Living with HIV - Mykki Blanco

Mykki Blanco
Max Dutka/Nikita Sereda

Mykki Blanco

Quest'anno, Mikky Blanco, musicist* e poet* american*, ha interpretato Giovanna d'Arco nel video di Dark Ballet, di Madonna, ha lavorato come modell*, partecipando a campagne di brand di moda come Gucci, Coach e Desigual, e dato gli ultimi ritocchi al suo secondo album. L'ultima proposta del* trentatreenne vuole, dice, «elevare il rap a un genere classico», e comprende varie collaborazioni con alcune delle più grandi star della musica.

«In settembre, alla Conferenza sull'AIDS degli Stati Uniti, ho parlato della mia vita prima e dopo aver contratto l'HIV per conto di NMAC, un gruppo che lavora con persone nere e latinoamericane sieropositive in America. È stata una delle prime volte in cui ho sentito di parlare alla mia gente della mia esperienza - loro sono me e io sono loro».

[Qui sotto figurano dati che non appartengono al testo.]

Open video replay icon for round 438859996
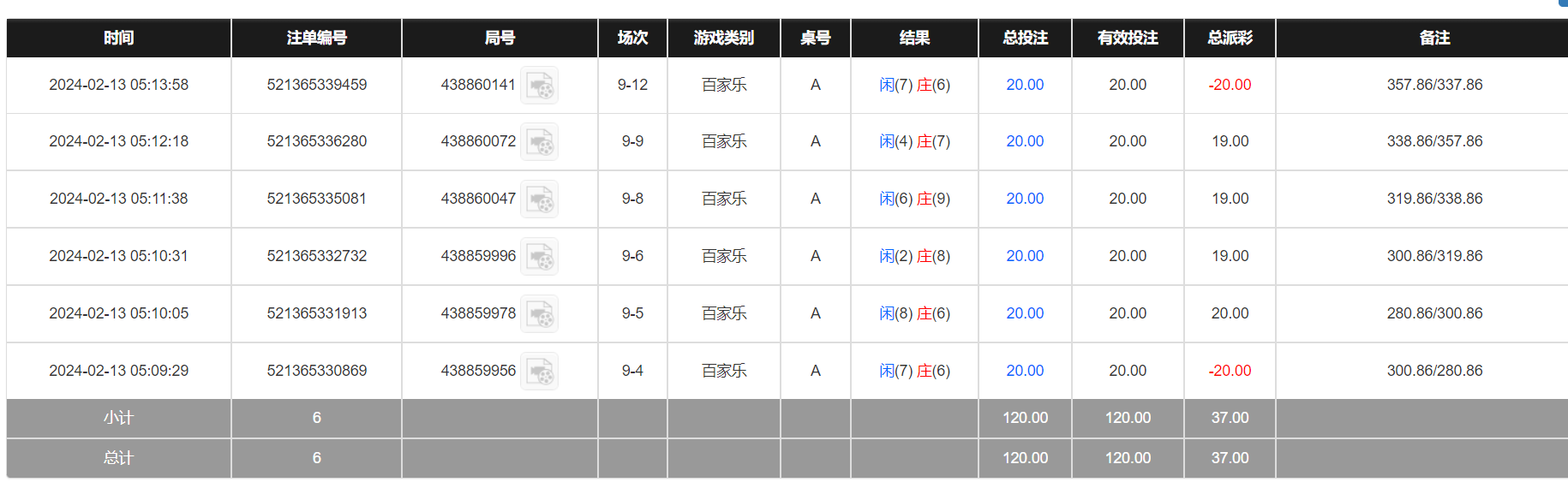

«Sono probabilmente la persona più famosa nel mio gruppo di amici e conoscenti a essere dichiaratamente sieropositiva ma la mai visibilità non rende le cose più facili, né mi rende esente da discriminazioni. Comunque, non voglio edulcorare la mia storia. Ho passato un periodo molto autodistruttivo nei miei vent'anni, sono emersi tanti demoni dalla mia infanzia e non avevo le risorse psicologiche o spirituali per affrontarli: non cercavo aiuto in forma di terapia, né mi prendevo il tempo di fermarmi a riflettere. Alcune parti della mia vita sono state così da manuale per una persona sieropositiva - abusi sessuali che hanno portato ad abuso di droga e comportamenti ad alto rischio: cose da cui molti non tornano indietro - la mia diagnosi è stata un campanello di allarme».

«Ho scoperto di essere sieropositiv* nel 2011 [Blanco ha condiviso la diagnosi via Facebook nel 2015 e ha scritto una canzone sull'argomento, You Don’t Know Me, l'anno successivo] dopo un test di routine - non avevo sintomi. Adesso sono quasi due anni che i Centri per il controllo e la prevenzione della malattia hanno riconosciuto la ricerca scientifica che dichiara il virus non rilevabile non trasmissibile, quindi finché prendo le mie medicine non c'è il rischio che lo passi a qualcuno. All'inizio, la cosa ha ferito e scioccato molto mia madre, ma il giorno dopo si è svegliata e ha detto, “L'affronterai e andrai avanti”. Ho la fortuna di aver stretto relazioni solide e di lavorare nell'industria creativa con persone che condividono le mie idee; non mi vergogno, cerco di dare il meglio. Mi impegno nel percorso verso la guarigione così da superare l'HIV».

«Se siete negativ* all'HIV e state leggendo, vi esorto a esaminare le vostre idee e informarvi su cosa significhi essere sieropositiv*. Non perdetevi un'amicizia o una relazione meravigliose per colpa dello stigma».